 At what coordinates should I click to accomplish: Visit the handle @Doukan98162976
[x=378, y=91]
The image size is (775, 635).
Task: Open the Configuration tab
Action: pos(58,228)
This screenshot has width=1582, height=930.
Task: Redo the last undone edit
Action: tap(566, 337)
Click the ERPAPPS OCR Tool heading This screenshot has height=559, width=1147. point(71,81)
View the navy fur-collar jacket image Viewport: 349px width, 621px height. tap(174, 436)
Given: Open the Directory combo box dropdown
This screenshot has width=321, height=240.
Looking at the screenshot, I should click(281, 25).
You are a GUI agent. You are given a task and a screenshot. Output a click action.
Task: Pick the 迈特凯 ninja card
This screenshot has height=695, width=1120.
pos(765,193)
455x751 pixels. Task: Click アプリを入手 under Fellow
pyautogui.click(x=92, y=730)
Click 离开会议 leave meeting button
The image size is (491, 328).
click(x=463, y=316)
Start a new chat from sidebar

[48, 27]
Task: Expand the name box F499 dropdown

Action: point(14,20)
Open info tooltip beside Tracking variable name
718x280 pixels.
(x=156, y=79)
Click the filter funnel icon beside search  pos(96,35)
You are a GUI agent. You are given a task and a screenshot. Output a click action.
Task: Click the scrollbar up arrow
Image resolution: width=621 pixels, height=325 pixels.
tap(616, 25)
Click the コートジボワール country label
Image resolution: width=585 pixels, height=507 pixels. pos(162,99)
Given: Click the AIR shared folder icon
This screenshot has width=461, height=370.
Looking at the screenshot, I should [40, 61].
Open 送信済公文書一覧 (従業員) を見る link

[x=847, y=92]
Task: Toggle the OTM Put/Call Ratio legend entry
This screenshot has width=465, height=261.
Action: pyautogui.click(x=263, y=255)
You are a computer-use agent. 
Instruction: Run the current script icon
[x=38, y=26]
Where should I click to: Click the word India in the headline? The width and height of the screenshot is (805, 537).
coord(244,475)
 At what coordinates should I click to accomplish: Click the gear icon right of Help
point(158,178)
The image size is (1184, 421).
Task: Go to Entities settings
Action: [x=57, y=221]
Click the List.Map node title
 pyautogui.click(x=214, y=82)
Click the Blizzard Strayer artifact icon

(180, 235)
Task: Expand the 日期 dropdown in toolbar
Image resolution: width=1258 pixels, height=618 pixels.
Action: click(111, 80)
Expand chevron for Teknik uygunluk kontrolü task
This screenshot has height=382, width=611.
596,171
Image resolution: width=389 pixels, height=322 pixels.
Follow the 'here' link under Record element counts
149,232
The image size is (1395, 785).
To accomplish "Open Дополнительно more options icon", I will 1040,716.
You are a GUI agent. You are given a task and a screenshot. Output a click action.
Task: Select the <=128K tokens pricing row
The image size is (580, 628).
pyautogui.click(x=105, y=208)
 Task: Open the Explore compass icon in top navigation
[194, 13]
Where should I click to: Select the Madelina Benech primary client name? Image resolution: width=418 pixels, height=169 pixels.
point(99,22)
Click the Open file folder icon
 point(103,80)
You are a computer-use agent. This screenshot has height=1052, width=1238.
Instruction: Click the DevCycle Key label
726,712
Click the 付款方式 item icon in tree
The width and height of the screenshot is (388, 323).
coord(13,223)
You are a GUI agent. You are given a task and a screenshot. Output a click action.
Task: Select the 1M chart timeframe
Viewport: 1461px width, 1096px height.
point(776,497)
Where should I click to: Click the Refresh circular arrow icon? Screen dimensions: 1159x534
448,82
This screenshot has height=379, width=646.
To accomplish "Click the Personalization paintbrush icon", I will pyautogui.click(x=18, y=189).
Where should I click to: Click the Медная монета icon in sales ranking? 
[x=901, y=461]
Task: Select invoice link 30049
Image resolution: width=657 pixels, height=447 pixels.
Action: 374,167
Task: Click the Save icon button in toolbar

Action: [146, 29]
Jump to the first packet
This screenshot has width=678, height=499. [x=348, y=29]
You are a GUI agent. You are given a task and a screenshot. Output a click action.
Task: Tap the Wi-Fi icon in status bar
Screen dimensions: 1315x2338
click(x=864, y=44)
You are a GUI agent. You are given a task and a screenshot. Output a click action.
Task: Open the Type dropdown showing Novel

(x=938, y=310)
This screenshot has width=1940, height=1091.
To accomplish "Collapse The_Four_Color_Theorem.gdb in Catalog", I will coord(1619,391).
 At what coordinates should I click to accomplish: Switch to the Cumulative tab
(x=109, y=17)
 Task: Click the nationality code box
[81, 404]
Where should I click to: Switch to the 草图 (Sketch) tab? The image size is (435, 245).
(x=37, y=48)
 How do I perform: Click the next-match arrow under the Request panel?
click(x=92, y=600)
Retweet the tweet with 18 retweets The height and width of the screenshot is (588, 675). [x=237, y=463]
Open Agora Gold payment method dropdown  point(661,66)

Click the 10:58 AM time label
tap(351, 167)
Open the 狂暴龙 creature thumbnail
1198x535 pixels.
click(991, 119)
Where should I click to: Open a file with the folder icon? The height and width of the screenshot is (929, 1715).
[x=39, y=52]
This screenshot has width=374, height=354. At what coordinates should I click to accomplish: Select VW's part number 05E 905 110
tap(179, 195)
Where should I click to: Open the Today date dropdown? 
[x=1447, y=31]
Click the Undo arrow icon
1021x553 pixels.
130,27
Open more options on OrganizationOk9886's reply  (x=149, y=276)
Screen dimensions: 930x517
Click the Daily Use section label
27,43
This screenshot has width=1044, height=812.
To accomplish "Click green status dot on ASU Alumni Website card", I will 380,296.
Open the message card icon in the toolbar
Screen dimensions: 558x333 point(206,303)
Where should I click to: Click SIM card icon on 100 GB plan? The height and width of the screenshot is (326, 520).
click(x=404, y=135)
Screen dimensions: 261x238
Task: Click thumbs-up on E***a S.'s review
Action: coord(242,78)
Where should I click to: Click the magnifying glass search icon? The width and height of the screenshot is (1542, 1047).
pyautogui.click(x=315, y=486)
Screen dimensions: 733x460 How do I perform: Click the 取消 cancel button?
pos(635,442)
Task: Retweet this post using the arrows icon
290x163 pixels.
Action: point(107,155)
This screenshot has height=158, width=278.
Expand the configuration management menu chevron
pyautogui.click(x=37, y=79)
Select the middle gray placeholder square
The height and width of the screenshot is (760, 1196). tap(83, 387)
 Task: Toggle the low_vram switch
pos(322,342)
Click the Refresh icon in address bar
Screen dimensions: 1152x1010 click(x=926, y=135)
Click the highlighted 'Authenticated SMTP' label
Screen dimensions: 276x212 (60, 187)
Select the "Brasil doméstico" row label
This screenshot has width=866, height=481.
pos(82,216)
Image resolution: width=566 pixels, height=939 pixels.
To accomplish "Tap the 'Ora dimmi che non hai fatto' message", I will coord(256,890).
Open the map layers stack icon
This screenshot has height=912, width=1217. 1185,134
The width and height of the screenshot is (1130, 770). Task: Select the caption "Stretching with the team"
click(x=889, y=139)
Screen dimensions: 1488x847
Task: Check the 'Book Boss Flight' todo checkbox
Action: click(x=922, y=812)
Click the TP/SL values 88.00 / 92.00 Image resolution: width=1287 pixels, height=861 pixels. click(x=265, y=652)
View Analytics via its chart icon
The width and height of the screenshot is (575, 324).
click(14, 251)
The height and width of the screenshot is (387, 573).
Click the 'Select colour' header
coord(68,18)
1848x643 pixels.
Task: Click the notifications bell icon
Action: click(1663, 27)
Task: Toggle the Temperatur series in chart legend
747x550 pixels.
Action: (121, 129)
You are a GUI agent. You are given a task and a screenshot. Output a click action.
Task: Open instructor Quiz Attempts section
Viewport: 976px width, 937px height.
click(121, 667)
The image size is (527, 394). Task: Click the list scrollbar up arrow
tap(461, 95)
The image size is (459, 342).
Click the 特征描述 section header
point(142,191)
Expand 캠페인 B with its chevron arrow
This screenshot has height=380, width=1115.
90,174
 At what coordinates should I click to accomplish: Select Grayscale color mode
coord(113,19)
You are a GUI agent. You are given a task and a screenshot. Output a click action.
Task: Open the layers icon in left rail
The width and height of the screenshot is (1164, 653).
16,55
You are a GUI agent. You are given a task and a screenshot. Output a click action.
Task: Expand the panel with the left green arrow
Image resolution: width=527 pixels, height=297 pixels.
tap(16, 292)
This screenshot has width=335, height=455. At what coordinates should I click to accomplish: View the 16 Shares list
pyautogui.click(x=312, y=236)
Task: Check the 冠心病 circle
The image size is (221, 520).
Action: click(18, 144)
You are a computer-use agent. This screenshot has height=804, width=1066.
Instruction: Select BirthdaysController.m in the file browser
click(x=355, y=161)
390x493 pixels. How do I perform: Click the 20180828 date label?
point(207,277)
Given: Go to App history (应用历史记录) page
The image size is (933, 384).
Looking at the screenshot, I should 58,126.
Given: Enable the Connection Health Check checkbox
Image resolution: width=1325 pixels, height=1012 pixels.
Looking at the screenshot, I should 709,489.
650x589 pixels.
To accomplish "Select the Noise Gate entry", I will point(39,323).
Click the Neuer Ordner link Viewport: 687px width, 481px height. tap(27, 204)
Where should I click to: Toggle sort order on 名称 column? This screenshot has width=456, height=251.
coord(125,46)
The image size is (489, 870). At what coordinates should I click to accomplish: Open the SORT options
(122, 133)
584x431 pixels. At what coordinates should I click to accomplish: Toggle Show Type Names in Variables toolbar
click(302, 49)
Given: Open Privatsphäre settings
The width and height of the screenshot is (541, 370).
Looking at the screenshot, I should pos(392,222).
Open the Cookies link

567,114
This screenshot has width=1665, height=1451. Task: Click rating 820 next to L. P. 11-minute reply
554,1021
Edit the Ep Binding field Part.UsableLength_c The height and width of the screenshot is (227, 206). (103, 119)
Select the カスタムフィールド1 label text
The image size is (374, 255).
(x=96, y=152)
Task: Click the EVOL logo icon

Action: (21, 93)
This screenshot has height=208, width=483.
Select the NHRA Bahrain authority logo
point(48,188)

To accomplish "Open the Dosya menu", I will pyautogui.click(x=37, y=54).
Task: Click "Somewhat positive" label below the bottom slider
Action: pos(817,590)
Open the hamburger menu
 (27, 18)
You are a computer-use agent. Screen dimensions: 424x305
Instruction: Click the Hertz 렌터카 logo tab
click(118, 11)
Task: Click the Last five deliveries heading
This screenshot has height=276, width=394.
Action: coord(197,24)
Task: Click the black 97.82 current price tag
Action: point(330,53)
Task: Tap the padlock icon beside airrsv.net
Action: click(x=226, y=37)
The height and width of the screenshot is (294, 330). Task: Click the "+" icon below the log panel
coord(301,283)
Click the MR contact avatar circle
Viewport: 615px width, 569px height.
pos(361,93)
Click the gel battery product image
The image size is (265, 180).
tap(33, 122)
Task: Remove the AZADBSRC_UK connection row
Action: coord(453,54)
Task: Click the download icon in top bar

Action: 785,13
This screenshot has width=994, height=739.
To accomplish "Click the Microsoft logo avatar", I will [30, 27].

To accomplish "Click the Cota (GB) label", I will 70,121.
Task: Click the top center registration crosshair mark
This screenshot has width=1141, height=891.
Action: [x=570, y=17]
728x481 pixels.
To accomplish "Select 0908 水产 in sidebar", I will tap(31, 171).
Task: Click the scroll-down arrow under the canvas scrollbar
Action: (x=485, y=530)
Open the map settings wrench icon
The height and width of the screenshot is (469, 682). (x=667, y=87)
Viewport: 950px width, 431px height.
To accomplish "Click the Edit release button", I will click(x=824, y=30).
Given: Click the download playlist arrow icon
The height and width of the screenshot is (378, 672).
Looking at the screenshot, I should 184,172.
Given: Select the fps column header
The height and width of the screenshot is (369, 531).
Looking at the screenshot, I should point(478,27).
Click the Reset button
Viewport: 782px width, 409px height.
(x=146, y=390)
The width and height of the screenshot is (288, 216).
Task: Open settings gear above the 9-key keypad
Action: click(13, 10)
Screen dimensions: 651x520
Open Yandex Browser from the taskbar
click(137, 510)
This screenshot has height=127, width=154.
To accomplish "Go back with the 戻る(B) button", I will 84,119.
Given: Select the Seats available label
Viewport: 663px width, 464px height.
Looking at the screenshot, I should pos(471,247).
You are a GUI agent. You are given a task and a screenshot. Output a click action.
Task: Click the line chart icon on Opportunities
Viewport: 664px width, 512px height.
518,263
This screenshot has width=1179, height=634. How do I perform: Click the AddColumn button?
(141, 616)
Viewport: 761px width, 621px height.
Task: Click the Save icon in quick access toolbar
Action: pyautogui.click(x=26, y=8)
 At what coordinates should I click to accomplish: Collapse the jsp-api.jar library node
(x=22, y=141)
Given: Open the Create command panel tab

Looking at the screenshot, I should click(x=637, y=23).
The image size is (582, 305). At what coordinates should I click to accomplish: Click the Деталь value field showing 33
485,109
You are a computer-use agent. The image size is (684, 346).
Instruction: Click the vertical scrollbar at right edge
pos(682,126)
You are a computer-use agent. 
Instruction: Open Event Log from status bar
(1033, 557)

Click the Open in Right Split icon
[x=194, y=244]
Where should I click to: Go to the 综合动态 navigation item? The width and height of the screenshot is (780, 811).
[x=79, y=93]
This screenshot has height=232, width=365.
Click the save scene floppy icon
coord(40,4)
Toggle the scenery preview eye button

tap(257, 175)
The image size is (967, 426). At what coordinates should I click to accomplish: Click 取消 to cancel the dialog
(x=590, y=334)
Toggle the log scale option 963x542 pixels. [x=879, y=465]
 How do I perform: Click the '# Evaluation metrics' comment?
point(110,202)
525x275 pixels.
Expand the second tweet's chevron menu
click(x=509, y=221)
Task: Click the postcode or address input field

────────────────

**WHAT THE EXERCISE ASKS:**
Collect every line from the items above that contains the word "menu".

**SOLUTION TO THE PROBLEM:**
Expand the configuration management menu chevron
To accomplish "Open the Dosya menu", I will pyautogui.click(x=37, y=54).
Open the hamburger menu
Expand the second tweet's chevron menu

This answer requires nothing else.